The grief associated with death is familiar to most people, but individuals grieve in connection with a variety of losses throughout their lives, such as unemployment, ill health or the end of a relationship. Loss can be categorized as either physical or abstract; physical loss is related to something that the individual can touch or measure, such as losing a spouse through death, while other types of loss are more abstract, possibly relating to aspects of a person's social interactions.

Modern research has moved beyond rigid stage-based models, such as Kübler-Ross's five stages, toward more flexible frameworks. One influential approach is Simon Shimshon Rubin's Two-Track Model of Bereavement, which focuses on both day-to-day functioning and the evolving emotional relationship with the deceased. George Bonanno's research further shows that most people demonstrate natural resilience, experiencing stable functioning despite significant losses, while acknowledging that grief can manifest as sadness, anger, anxiety, laughter, or even numbness.

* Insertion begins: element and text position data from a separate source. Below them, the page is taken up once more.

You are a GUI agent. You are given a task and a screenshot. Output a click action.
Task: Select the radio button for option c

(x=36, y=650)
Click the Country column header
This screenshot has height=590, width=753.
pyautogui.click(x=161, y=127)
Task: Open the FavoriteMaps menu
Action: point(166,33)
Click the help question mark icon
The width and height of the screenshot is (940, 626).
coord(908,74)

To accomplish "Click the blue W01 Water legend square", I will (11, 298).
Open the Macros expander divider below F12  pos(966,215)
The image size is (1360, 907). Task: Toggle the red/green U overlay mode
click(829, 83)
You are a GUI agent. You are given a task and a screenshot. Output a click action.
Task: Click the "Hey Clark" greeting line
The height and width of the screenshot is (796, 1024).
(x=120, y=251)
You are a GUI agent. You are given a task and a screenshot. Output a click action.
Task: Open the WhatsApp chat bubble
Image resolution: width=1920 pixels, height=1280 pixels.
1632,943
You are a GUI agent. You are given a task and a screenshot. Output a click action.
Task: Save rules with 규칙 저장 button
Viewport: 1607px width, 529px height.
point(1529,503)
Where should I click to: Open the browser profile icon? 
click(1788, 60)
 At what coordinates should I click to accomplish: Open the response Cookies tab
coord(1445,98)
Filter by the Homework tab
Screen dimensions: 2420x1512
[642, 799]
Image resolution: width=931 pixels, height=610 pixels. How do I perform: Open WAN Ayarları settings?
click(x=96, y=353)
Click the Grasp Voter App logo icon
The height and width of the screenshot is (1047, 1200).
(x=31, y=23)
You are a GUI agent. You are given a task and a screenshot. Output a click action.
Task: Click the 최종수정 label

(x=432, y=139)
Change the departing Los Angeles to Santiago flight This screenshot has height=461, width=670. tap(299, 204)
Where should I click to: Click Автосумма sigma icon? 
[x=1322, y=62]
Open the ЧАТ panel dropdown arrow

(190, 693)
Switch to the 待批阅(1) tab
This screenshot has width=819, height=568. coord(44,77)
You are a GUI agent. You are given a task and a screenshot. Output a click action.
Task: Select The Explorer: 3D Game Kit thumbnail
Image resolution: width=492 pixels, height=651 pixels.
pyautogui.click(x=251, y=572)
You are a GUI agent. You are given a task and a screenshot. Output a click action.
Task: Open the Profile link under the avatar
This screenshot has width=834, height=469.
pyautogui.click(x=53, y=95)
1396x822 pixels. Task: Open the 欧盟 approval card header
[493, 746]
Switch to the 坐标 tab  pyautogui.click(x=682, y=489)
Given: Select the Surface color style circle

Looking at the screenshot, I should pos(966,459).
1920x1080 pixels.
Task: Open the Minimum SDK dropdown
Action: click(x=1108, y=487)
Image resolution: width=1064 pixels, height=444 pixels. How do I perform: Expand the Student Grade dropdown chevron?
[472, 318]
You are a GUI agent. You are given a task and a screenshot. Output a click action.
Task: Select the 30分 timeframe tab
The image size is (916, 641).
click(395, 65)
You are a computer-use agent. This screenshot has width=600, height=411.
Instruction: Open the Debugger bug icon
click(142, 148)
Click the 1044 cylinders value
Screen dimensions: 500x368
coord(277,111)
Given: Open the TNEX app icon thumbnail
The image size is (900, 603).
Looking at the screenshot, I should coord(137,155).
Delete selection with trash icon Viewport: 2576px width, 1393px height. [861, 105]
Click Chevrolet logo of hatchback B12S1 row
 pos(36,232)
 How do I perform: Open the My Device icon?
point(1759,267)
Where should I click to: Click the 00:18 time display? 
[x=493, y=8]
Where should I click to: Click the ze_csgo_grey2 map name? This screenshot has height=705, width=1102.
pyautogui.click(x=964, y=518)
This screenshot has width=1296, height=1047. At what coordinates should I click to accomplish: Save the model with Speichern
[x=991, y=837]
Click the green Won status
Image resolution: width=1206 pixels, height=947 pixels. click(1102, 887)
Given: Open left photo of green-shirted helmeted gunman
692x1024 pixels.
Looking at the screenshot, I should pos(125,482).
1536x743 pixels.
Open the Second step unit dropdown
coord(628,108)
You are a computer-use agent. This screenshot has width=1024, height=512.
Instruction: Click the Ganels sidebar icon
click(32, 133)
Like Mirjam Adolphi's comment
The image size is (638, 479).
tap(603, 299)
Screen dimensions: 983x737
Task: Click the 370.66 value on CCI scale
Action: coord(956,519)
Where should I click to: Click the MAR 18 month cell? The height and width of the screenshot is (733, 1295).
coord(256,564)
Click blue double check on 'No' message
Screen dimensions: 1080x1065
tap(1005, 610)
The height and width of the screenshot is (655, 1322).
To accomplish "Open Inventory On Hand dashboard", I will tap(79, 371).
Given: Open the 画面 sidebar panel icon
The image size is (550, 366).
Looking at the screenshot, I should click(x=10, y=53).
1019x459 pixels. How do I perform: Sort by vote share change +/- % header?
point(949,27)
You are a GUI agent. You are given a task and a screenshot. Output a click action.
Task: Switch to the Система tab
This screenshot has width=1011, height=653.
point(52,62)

In some cases, however, grief can become prolonged or debilitating, leading to complicated grief or prolonged grief disorder (PGD), where persistent longing and difficulty resuming normal routines interfere with life. Certain losses, such as the death of a spouse, child, or parent, tend to carry higher risks of depression and other mental health challenges. Studies on biological and cultural differences reveal that expressions of grief are highly diverse, while evolutionary theories suggest grief may help strengthen social bonds and survival behaviors.

== Grieving process ==
, there was extensive skepticism about a universal and predictable "emotional pathway" that leads from distress to "recovery" with an appreciation that grief is a more complex process of adapting to loss than stage and phase models have previously suggested. The two-track model of bereavement, created by Simon Shimshon Rubin in 1981, provided a deeper focus on the grieving process. The model examines the long-term effects of bereavement by measuring how well the person is adapting to the loss of a significant person in their life. The main objective of the two-track model of bereavement is for the individual to "manage and live in reality in which the deceased is absent", as well as return to normal biological functioning.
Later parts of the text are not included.